(Dataset entries)
######

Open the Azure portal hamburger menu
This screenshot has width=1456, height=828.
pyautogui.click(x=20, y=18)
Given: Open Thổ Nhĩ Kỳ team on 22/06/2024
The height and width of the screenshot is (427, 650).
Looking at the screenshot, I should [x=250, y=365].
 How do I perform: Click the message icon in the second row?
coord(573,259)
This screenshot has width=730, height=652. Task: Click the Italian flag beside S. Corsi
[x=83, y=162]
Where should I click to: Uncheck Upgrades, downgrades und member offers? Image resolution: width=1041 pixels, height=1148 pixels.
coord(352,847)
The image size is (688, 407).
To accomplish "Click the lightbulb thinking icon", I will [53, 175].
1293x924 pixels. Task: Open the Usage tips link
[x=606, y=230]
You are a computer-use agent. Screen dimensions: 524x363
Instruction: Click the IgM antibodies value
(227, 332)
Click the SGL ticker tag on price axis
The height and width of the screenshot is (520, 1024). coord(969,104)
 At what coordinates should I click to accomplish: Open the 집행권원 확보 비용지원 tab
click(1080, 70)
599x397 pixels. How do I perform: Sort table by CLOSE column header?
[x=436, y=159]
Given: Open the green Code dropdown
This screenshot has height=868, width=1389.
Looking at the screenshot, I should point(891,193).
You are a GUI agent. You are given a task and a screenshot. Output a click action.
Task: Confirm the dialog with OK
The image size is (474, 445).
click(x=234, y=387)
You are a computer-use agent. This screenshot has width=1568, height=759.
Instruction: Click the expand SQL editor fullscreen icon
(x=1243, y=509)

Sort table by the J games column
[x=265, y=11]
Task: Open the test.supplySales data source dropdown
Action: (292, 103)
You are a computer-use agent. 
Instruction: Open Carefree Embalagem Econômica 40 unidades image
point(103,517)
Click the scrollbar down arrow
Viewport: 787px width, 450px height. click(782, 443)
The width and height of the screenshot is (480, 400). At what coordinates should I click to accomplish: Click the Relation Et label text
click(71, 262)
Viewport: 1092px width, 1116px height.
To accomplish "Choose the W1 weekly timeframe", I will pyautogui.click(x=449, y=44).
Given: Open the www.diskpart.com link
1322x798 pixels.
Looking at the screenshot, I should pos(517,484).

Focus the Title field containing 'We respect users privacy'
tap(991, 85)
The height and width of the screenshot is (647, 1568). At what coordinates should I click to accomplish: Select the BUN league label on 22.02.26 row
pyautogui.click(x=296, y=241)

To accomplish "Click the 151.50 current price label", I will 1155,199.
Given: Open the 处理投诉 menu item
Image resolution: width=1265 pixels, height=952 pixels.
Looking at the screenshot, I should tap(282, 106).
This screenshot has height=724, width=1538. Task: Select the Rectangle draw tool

######

• **WHAT IS NEEDED**
Look above for the line with "599x397 pixels. How" and the line with "Viewport: 1092px width, 1116px height."; transcribe both and all lines in between, exactly, and nothing else.

• **YOUR SOLUTION**
599x397 pixels. How do I perform: Sort table by CLOSE column header?
[x=436, y=159]
Given: Open the green Code dropdown
This screenshot has height=868, width=1389.
Looking at the screenshot, I should point(891,193).
You are a GUI agent. You are given a task and a screenshot. Output a click action.
Task: Confirm the dialog with OK
The image size is (474, 445).
click(x=234, y=387)
You are a computer-use agent. This screenshot has width=1568, height=759.
Instruction: Click the expand SQL editor fullscreen icon
(x=1243, y=509)

Sort table by the J games column
[x=265, y=11]
Task: Open the test.supplySales data source dropdown
Action: (292, 103)
You are a computer-use agent. 
Instruction: Open Carefree Embalagem Econômica 40 unidades image
point(103,517)
Click the scrollbar down arrow
Viewport: 787px width, 450px height. click(782, 443)
The width and height of the screenshot is (480, 400). At what coordinates should I click to accomplish: Click the Relation Et label text
click(71, 262)
Viewport: 1092px width, 1116px height.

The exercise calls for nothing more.